Por Carmen Tavares*
Nos últimos anos, tem havido um aumento significativo nas conversas em torno do Empreendedorismo Acadêmico ou Empreendedorismo Universitário. Essa terminologia refere-se à monetização de iniciativas acadêmicas, incluindo ensino, pesquisa e parcerias entre instituições de ensino superior e o setor produtivo. As discussões têm se concentrado na capacidade das universidades de se tornarem agentes no desenvolvimento econômico e social, aplicando conhecimento acadêmico de forma pragmática para fomentar atividades empreendedoras. Além disso, tem-se debatido o papel das universidades na criação de um ambiente favorável para a exploração econômica da propriedade intelectual, do conhecimento tácito e da pesquisa acadêmica.

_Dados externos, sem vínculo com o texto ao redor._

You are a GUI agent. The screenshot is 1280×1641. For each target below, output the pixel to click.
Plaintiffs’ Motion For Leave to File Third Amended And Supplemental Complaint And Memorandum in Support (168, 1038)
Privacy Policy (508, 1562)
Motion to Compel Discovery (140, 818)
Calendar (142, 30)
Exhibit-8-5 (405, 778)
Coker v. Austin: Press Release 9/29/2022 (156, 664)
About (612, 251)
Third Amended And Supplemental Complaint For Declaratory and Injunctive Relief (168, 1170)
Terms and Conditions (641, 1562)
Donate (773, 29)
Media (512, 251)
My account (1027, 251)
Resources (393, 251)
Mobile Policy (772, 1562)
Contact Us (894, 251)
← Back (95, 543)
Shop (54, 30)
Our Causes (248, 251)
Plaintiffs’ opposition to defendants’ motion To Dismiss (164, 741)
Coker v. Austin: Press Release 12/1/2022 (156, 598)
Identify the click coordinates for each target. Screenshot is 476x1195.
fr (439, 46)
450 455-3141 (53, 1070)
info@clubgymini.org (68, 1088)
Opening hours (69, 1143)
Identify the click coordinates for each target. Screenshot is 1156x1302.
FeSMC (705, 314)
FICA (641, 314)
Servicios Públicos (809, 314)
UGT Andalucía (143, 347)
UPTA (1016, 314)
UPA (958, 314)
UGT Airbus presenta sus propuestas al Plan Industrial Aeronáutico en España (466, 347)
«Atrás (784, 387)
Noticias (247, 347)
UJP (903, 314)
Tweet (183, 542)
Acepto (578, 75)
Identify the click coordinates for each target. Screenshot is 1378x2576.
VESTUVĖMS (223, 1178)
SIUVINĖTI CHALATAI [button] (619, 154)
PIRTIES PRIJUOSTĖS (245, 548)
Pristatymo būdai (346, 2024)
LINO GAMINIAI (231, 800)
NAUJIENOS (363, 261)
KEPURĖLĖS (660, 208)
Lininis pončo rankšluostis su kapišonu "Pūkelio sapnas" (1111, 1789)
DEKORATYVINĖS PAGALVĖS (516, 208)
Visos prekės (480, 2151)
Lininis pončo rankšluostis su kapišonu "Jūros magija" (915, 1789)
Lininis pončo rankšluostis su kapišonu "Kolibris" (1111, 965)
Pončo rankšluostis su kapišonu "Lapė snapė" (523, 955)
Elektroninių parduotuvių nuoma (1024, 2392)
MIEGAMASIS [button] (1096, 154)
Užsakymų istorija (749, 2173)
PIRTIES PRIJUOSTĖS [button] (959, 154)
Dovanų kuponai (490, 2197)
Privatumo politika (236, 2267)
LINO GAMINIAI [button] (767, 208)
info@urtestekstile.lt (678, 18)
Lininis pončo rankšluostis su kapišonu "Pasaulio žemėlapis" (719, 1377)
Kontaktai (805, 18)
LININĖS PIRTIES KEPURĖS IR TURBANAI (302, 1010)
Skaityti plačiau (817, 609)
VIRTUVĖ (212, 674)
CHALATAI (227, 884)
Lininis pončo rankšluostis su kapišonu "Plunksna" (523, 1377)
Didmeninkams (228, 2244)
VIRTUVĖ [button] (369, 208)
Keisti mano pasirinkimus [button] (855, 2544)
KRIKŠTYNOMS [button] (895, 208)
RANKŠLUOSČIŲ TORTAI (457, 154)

Um dos exemplos é a relação simbiótica entre academia e mercado que ajuda a acelerar o ciclo de inovação, desde a concepção inicial das tecnologias até sua aplicação prática e comercialização. Ao colaborar de forma eficaz, tanto a academia quanto o mercado podem se beneficiar mutuamente, impulsionando o avanço tecnológico e promovendo o crescimento econômico e o progresso social. As Deep Techs, por exemplo, desempenham um papel crucial no avanço em direção aos Objetivos de Desenvolvimento Sustentável (ODS), estabelecidos pela Organização das Nações Unidas (ONU) como uma agenda global para erradicar a pobreza, proteger o planeta e garantir prosperidade para todos até 2030. Assim, direcionamos nossa análise de hoje para o contexto das Deep Techs.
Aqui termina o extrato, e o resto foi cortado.